In WebAC you can use the acl:agentGroup
property of an Authorization to point to a resource that holds a list of usernames. This allows you to create and manage groups of users within Fedora, and to assign different permissions to different groups. This how-to will guide you through the process of creating a resource, creating an agentGroup
, and limiting access to that resource through an ACL that references that agentGroup
.
Prerequisites
- a running Fedora repository
- curl
The commands in this guide assume that your Fedora repository is running at http://localhost:8080/fcrepo.
Steps
Create these three files:
foo.ttl@prefix dc: <http://purl.org/dc/elements/1.1/>. <> dc:title "Hello, World!".
group.ttl@prefix vcard: <http://www.w3.org/2006/vcard/ns#> . <> a vcard:Group; vcard:hasMember "testuser".
acl.ttl@prefix acl: <http://www.w3.org/ns/auth/acl#>. <#groupRead> a acl:Authorization; acl:accessTo </fcrepo/rest/foo>; acl:agentGroup </fcrepo/rest/group>; acl:mode acl:Read.
Upload these resources into Fedora:
curl -X PUT http://localhost:8080/fcrepo/rest/foo -u fedoraAdmin:secret3 \ -H "Content-Type: text/turtle" --data-binary @foo.ttl curl -X PUT http://localhost:8080/fcrepo/rest/group -u fedoraAdmin:secret3 \ -H "Content-Type: text/turtle" --data-binary @group.ttl curl -X PUT http://localhost:8080/fcrepo/rest/foo/fcr:acl -u fedoraAdmin:secret3 \ -H "Content-Type: text/turtle" --data-binary @acl.ttl
Test that
testuser
can read thefoo
resource, whileadminuser
cannot:curl -i http://localhost:8080/fcrepo/rest/foo -u testuser:password1 curl -i http://localhost:8080/fcrepo/rest/foo -u adminuser:password2
The first request should respond with 200 OK, while the second should be 403 Forbidden.
To allow
adminuser
to also read thefoo
resource, we can addadminuser
to the members of the group.
Create group.sparql with the following contents:
group.sparqlPREFIX vcard: <http://www.w3.org/2006/vcard/ns#> INSERT DATA { <> vcard:hasMember "adminuser" . }
Run this command to update the group and add
adminuser
to it:curl -i -X PATCH http://localhost:8080/fcrepo/rest/group \ -u fedoraAdmin:secret3 \ -H "Content-Type: application/sparql-update" \ --data-binary @group.sparql
You should receive a 204 No Content response on success.
Now you should be able to repeat the command from step 3 and successfully retrieve the
foo
resource asadminuser
:curl -i http://localhost:8080/fcrepo/rest/foo -u adminuser:password2
This time, you should get a 200 OK response.
Caveats for agentGroup
Groups
- For it to be useful, the names listed in the
vcard:member
properties of an authorization need to be names that your authentication system will provide to Fedora.

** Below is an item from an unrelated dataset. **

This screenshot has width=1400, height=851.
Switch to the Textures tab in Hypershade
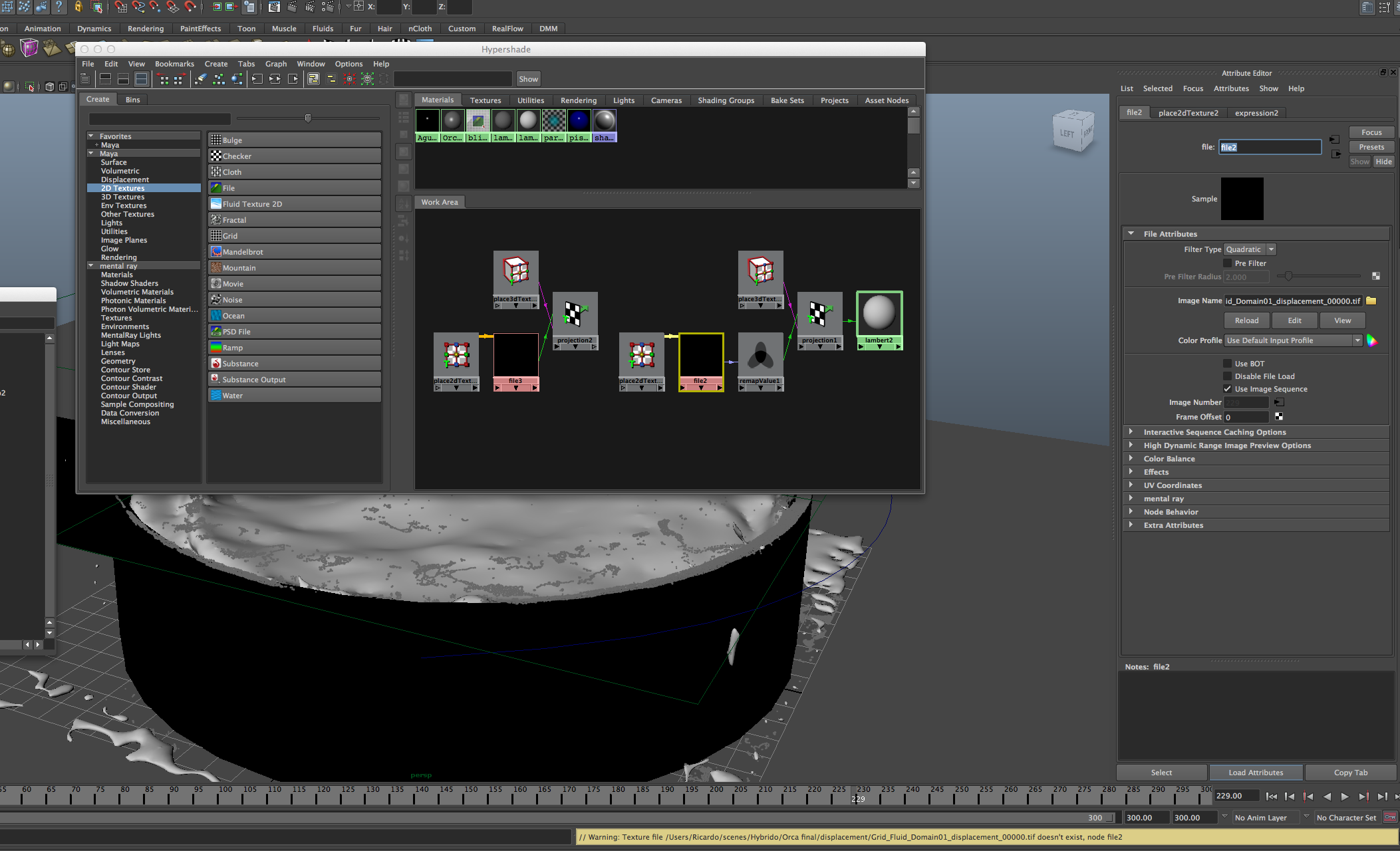[486, 100]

Remember, Fedora does no authentication of its own. - The purpose of the
acl:agentGroup
groups is distinct from any group mechanism your existing authentication system may have (e.g., LDAP or ActiveDirectory groups). The groups provided by the authentication system would be passed to Fedora as security principals, which the WebAC module compares against theacl:agent
property. In other words, externally defined groups are opaque to Fedora, thus it treats them as simple agents.
Differences from 4.x
The WebAC implementation in Fedora 4.x used the acl:agentClass
predicate to point to group listing resources, and those group listing resources were expected to have the class foaf:Group
and identify their members using the foaf:member
property. We have changed this implementation in Fedora 5.x to align with the "Groups of Agents" section of the SOLID WebAC specification.